On Thursday, Modoc and Siskiyou counties in California, adjacent to Oregon, formally requested state officials to allow them to secede from the state and form a new state to be called Jefferson, according to the Sacramento Bee.
The two counties’ governments directly petitioned the secretaries of the state Assembly and Senate after they had already submitted a petition to the secretary of state asserting that they weren’t represented strongly enough in the state.
Mark Baird organized a rally at the state capitol that drew 70 supporters with flags and T-shirts displaying two X’s and a coiled snake that said “State of Jefferson. Don’t tread on me.” He told the supporters of secession that if they succeeded, as many as 10 counties in the state “would be free to create a small state with limited government… We don’t need government from a state telling people in a county what to do with their resources and their children’s education. You are better equipped to educate your children than the state or federal government.”
After the rally, roughly 10 of the people at the rally made their way past lobbyists in the capitol to deliver the secession petitions to the clerks’ offices. Baird acknowledged, “We fully expect to be ignored.”
Modoc and Siskiyou are not alone; six counties have already approved secession through their votes or their elected officials, and more petitions are assumed to be forthcoming. Secession for two separate counties was on the ballot in the June primary; Tehama county voters approved it, but Del Norte county voters voted against it.

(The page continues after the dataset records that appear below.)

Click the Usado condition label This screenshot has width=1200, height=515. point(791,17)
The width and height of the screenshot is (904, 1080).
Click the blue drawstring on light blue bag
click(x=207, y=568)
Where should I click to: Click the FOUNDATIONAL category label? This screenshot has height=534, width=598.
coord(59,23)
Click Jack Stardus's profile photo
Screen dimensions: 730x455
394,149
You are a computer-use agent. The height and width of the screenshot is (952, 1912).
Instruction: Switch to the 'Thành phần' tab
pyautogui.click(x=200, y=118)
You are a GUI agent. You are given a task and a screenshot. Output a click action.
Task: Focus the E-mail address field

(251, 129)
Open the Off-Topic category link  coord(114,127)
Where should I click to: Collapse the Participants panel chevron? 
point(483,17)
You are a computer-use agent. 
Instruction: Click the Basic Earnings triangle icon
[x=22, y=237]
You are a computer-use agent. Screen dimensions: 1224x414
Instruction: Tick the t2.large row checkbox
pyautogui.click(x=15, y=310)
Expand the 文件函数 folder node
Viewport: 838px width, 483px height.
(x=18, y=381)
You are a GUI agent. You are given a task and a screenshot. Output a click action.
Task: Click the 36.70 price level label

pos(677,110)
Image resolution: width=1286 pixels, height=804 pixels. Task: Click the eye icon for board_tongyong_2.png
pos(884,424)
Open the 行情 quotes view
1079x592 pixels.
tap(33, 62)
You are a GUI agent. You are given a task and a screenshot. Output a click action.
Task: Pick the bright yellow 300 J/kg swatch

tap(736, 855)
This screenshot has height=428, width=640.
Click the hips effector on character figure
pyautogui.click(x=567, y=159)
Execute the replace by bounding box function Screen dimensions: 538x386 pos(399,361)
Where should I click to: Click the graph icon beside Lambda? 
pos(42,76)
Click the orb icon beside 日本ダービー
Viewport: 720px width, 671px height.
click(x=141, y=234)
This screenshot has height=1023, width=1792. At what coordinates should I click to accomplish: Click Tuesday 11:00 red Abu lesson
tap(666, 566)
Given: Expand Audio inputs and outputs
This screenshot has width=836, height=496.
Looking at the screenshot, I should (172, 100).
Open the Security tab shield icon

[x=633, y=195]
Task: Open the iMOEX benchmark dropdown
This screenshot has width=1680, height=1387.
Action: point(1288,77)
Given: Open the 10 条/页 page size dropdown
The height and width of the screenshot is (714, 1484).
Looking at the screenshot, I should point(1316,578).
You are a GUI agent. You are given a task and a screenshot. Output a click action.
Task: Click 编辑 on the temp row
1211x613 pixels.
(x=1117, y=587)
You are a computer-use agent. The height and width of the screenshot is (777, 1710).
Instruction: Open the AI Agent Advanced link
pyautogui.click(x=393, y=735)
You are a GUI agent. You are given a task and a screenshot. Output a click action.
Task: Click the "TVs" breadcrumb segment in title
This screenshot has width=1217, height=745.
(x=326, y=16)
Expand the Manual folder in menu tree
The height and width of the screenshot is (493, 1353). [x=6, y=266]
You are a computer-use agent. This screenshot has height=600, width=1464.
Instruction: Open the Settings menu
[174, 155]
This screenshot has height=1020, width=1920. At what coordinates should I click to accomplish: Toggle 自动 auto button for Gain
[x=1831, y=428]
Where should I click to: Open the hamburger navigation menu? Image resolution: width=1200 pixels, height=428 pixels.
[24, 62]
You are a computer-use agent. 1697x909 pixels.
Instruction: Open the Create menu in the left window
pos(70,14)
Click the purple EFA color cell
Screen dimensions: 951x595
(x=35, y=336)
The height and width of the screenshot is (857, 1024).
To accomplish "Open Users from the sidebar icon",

Now that the secession petitions have been filed, the legal case for the secessionists has been initiated. Because the petitioners for secession claim the U.S. Constitution allows such an action to be taken, they assert that if they are dismissed by legislators, they can file suit against the state government.
Brandon Criss, a Siskiyou County supervisor who supports secession, rejected critics’ assertions that the petition is misguided. They claim that because the counties have a combined population of 53,000 and thus a low tax base, basic services would be endangered. He said, “It would reawaken the rural economy if it were unleashed from urban control. California has over 500 government agencies micromanaging the people.” He added that residents would be able to figure out how to solve any problems.
Silicon Valley venture capitalist Tim Draper recently gathered signatures on a petition for a ballot initiative that would divide California into six separate states, one of which would be called Jefferson. If Draper gets enough signatures, the petition could be on the 2016 ballot. Baird likes Draper’s sentiments but avers that Draper’s petition lacks legal standing.